You're more than welcome Pappy. Dec. 5th ship plus about another 5-7 days in transit isn't very long....unless you're the one waiting. 
	

	
	
		
		



		
			






Still, it's worth what you'll save had you gone down to Atlanta to BPS. You're in a beautiful area. Have family from Dalton and good friends over in Ringgold.


----------



## deltadude (Nov 29, 2012)

FOR NEW MES 40 owners with the *heat shield/slant drip tray*, I curious to know how or if that shield and the reflected heat affects the AWNPS if set in the drip pan at the bottom of the MES?  My guess would be that the additional reflected heat would make it drier underneath and the burning/smoldering pellets shouldn't have any problem staying lit.

Please report if you own one of the new generation MES 40s.

How does the *heat shield/slant drip tray* work?

Does it help to even out heat distribution in the MES?  Tested with probes in several areas?

Does it work for catching the majority of drippings, and effectively drain away that liquid? 

Is there any danger of grease residue catching fire on that slant metal above the heat element side?

Any other cons or pros regarding the shield/drip thingy?

How does that smaller water pan work?

Is there enough water for a 12+ hour smoke, as in large pork butt or brisket?

Obviously if the water level reduces each hour the water pan is releasing moisture, is it excessive or just enough (your best guess)?

How do you feel about the fit and finish inside and outside of this latest generation of MES 40s?

What if any Pros & Cons based on your experience with the new generation MES 40s?

If you are using the AWNPS with a new generation MES 40.

Can you use the water pan and the AWNPS without a alum foil cover over the AWNPS?

If using the water pan do you need the alum foil cover over the AWNPS?
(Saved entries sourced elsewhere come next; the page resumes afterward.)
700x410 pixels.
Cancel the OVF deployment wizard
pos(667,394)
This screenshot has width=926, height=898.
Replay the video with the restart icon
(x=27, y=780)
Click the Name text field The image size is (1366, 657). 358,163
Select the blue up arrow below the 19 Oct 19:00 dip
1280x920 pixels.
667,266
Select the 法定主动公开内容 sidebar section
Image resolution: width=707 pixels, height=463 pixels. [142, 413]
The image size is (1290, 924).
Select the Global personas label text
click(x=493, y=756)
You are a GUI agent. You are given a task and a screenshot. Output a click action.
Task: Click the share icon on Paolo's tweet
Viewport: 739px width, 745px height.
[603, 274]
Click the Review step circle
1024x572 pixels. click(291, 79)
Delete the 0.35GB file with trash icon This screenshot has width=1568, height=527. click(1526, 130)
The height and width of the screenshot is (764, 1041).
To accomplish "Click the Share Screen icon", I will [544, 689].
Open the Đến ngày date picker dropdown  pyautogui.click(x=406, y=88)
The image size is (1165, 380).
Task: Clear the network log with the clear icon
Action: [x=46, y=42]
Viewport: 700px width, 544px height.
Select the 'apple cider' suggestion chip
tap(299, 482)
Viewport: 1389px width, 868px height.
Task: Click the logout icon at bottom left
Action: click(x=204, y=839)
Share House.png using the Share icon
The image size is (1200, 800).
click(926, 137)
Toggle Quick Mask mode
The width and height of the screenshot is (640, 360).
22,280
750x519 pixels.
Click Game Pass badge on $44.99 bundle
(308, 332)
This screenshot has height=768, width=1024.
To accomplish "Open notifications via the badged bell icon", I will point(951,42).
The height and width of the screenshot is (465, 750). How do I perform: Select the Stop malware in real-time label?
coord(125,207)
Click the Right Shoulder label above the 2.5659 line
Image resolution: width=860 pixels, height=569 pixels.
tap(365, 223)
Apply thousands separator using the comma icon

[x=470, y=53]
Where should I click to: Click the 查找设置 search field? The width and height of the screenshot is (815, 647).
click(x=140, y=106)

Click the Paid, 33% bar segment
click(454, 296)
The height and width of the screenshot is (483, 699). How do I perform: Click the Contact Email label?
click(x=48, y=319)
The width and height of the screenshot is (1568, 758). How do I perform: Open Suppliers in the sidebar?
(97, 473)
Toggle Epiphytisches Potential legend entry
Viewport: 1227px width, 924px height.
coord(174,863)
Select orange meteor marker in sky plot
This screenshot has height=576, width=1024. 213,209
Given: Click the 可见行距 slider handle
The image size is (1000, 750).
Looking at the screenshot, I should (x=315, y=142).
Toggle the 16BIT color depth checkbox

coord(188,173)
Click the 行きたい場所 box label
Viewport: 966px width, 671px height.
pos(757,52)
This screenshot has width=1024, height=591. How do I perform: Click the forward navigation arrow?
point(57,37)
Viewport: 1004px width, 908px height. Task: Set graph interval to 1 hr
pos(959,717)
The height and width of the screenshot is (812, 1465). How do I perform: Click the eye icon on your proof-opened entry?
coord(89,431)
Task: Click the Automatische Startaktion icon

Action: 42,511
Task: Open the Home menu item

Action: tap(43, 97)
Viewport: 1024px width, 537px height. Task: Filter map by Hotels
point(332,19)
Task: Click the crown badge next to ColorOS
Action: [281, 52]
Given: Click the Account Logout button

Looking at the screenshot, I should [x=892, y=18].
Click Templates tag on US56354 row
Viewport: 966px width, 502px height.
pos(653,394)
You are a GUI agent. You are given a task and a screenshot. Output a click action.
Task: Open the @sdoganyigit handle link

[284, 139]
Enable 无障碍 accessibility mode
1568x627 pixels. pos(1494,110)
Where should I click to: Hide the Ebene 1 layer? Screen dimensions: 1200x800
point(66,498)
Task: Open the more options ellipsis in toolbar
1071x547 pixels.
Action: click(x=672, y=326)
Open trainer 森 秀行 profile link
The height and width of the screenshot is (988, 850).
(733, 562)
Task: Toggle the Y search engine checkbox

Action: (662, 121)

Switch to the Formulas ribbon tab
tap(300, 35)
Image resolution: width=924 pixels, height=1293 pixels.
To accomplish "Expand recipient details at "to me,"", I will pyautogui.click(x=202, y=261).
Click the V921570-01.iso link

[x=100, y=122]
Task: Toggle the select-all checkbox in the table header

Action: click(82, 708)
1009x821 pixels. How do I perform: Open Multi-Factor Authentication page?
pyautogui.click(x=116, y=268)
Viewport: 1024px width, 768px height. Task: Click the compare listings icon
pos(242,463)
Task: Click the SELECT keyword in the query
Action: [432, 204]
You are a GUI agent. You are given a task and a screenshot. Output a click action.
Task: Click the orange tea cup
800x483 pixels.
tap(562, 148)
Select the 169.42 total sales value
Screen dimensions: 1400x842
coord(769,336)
If NOT using the water pan do you need a foil cover over the AWNPS?


----------



## roadkill cafe (Nov 29, 2012)

Good evening Delta (guess it should be afternoon for you). I can't answer all your questions but will answer what I can. I'm sure others will chime in with their experiences thus far. Hope this helps, even if just a little.


deltadude said:


> FOR NEW MES 40 owners with the *heat shield/slant drip tray*, I curious to know how or if that shield and the reflected heat affects the AWNPS if set in the drip pan at the bottom of the MES?  My guess would be that the additional reflected heat would make it drier underneath and the burning/smoldering pellets shouldn't have any problem staying lit. Air flow is still the key. First time using the AMNPS I had to re-light several times. Chip tray was out about 1-1/2" and once I found the "sweet spot" with the loader chute out I haven't had them go out since. However, about 2 weeks ago during a brisket smoke I had it out too much and went through a full AMNPS load + another reloaded row in about 7 or 8 hours.
> 
> Please report if you own one of the new generation MES 40s.
> 
> ...


----------



## charcoal junkie (Nov 29, 2012)

I was reading on another forum that the MES gen 2s u buy @ Sam's or Wally World are made cheaper than the ones u can buy @ BassPro. Is this true, is that why they r less @ Sam's.


----------



## tpalshadow (Nov 30, 2012)

This I doubt, they are all the same model number from the reading I have done.


----------



## tpalshadow (Nov 30, 2012)

charcoal junkie said:


> I was reading on another forum that the MES gen 2s u buy @ Sam's or Wally World are made cheaper than the ones u can buy @ BassPro. Is this true, is that why they r less @ Sam's.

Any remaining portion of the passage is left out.